The move, which marks the ECB's first rate rise since July 2008, comes
despite the deepening debt crisis in the euro zone's periphery, after Portugal
Wednesday became the third nation in the 17-country euro block to ask for a
financial bailout from the European Union.
Markets and observers will now turn to the ECB's monthly press conference, to
commence at 1230 GMT, where ECB president Jean-Claude Trichet will give clues as to how the bank will proceed along its monetary policy path.

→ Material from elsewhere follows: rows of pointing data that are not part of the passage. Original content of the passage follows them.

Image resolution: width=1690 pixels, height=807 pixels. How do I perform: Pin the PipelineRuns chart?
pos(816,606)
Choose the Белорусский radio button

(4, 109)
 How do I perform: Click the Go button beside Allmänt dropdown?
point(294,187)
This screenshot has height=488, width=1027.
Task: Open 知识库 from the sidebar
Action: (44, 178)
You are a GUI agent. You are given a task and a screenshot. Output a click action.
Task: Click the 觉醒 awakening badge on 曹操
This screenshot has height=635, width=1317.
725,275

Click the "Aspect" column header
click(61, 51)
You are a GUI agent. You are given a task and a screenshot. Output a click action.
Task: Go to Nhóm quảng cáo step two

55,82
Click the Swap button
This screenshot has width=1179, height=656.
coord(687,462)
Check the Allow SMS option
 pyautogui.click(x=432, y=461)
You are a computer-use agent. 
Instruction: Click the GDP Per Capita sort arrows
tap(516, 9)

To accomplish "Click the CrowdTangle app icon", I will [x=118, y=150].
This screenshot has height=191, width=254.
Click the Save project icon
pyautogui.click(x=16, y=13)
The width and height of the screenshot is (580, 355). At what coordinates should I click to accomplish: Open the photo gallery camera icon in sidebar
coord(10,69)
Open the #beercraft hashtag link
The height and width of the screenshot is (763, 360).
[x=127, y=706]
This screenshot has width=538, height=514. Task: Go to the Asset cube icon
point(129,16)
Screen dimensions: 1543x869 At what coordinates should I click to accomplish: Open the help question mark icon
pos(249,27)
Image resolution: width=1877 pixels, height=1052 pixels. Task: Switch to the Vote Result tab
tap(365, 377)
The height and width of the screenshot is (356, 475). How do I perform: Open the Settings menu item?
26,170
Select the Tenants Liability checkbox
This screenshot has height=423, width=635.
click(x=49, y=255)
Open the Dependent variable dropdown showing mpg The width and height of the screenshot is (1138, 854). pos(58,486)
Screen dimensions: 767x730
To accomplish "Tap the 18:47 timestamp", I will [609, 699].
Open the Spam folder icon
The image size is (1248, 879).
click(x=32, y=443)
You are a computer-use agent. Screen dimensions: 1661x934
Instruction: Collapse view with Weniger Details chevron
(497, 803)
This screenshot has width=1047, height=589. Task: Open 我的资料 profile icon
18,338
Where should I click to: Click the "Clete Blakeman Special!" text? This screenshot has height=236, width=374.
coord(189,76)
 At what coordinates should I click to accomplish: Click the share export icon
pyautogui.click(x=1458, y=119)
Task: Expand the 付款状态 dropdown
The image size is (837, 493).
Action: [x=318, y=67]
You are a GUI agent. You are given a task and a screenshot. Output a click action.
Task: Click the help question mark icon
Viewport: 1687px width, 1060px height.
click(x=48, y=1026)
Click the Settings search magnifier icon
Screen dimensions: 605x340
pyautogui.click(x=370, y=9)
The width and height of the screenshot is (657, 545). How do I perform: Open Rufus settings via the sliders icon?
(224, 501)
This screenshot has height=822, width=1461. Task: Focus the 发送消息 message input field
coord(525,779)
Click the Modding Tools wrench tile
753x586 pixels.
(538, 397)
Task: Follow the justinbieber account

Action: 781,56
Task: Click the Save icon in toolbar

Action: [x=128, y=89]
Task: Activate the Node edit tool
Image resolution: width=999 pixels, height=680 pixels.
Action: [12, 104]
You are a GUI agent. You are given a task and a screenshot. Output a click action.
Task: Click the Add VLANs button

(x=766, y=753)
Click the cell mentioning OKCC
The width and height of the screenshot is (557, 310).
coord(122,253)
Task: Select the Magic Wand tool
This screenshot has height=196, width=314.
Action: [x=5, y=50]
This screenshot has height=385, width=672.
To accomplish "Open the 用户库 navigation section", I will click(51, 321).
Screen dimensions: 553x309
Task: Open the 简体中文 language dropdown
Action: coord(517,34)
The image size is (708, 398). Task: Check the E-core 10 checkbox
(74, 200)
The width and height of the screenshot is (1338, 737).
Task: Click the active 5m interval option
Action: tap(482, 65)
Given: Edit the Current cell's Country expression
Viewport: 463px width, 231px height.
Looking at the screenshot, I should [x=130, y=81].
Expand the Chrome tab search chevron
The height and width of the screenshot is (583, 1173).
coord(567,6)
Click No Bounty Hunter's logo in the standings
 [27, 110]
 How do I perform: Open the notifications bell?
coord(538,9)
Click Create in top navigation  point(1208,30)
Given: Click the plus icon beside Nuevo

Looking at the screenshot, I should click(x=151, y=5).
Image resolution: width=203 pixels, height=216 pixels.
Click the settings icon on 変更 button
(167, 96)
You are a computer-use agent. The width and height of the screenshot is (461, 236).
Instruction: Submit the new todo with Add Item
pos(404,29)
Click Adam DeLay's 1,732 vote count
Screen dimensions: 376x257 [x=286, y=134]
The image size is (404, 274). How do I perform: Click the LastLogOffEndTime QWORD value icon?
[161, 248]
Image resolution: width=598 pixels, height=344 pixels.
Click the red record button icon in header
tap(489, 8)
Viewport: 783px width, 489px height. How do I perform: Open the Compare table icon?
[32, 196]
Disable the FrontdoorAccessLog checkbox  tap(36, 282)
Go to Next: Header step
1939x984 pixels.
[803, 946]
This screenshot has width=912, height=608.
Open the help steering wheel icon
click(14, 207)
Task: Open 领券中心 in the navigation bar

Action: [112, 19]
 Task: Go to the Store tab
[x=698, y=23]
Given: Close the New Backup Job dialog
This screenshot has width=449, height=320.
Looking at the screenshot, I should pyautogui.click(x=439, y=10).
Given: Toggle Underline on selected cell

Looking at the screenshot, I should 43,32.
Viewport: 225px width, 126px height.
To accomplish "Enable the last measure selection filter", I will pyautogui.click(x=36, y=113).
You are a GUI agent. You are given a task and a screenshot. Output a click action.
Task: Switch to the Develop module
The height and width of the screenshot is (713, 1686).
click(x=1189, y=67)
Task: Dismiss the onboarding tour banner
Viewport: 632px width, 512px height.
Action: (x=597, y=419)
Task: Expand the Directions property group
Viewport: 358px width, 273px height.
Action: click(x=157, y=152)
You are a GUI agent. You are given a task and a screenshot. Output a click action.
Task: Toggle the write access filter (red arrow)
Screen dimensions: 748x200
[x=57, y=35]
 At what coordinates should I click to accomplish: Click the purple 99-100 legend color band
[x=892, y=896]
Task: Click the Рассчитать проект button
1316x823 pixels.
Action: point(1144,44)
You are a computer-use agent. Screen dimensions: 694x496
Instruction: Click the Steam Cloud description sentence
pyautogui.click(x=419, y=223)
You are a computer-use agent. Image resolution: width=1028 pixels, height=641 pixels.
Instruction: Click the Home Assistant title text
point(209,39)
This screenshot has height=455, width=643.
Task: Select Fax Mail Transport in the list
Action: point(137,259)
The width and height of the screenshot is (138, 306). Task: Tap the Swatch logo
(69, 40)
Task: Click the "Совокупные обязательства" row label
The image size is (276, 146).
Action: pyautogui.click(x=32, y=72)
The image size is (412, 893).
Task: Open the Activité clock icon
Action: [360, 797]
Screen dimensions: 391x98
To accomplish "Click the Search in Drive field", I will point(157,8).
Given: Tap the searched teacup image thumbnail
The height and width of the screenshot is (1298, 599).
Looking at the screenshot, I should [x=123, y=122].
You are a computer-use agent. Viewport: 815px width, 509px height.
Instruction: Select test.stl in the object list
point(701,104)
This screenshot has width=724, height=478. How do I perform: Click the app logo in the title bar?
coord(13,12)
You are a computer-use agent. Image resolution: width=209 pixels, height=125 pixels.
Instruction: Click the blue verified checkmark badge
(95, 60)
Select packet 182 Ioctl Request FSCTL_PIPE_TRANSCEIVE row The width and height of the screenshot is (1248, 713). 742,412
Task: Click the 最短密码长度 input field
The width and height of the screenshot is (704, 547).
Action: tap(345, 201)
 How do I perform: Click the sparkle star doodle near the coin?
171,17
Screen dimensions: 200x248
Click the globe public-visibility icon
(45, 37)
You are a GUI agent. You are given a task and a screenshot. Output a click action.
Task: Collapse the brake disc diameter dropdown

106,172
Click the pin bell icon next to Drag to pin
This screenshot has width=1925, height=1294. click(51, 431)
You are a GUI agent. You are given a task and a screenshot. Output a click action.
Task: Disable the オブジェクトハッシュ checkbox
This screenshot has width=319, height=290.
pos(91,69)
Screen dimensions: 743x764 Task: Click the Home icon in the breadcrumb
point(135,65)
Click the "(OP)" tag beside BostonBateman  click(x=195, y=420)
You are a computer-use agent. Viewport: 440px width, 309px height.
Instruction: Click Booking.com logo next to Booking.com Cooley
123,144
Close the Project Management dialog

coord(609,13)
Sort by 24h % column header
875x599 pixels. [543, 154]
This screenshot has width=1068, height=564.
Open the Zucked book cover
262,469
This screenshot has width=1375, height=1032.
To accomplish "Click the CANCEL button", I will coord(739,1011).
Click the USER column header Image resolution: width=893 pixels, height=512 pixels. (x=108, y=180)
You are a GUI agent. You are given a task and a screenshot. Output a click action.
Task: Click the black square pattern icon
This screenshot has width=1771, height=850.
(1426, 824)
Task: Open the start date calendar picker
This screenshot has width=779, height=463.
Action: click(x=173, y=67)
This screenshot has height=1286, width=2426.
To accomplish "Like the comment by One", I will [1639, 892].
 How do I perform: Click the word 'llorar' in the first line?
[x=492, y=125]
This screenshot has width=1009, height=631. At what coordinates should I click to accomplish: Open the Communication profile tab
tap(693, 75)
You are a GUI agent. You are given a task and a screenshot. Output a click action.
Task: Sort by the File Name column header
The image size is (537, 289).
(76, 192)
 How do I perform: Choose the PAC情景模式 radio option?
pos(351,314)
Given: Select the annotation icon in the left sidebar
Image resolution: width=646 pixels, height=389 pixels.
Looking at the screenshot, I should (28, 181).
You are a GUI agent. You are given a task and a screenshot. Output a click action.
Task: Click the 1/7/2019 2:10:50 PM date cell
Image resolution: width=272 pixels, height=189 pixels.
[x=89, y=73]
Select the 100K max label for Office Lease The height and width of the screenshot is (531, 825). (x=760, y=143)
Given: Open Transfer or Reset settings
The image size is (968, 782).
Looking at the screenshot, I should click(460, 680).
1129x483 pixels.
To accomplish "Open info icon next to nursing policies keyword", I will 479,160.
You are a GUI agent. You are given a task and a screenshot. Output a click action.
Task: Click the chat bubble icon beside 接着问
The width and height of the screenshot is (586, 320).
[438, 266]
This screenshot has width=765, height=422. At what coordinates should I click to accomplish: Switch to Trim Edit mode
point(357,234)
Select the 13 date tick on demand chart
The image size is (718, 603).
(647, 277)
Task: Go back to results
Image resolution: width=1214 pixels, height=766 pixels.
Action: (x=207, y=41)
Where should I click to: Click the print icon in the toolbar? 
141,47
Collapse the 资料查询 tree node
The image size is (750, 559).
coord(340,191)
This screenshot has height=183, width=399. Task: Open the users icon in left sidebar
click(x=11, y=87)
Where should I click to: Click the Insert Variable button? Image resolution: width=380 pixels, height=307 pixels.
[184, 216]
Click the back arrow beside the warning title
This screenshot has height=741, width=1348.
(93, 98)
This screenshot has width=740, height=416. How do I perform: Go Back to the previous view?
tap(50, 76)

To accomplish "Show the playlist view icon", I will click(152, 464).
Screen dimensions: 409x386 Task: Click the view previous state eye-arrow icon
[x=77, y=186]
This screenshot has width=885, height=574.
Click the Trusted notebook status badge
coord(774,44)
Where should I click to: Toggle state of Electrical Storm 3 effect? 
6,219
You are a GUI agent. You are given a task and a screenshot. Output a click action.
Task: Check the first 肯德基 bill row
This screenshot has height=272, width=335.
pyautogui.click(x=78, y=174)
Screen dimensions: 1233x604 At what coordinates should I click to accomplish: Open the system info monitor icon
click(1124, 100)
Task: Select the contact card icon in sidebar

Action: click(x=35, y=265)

Trichet is expected to argue that a significant build-up of inflationary
pressure across the euro zone justifies the rate increase. Inflation in the
region hit a 29-month high of 2.6% in March, and it is widely forecast to
accelerate further in the coming months, to about 3% in June. That's well above
the ECB's objective of keeping inflation "below, but close to" 2% over the medium
term.
Trichet is expected to live up to his inflation-fighting credentials by
stressing that the Governing Council, the ECB's rate-setting body, remains
"prepared to act in a firm and timely manner" to ensure price stability in the
region.
But, at the same time, he is likely to tone down the hawkish rhetoric that
marked March's press statement. He is expected to omit the "strong vigilance"
phrase traditionally used to signal an upcoming rate rise.
If Trichet were to keep the "strong vigilance" phrase, markets would know
that the ECB means business in its efforts to combat inflation. In practical
terms, another rate increase could then come as early as May.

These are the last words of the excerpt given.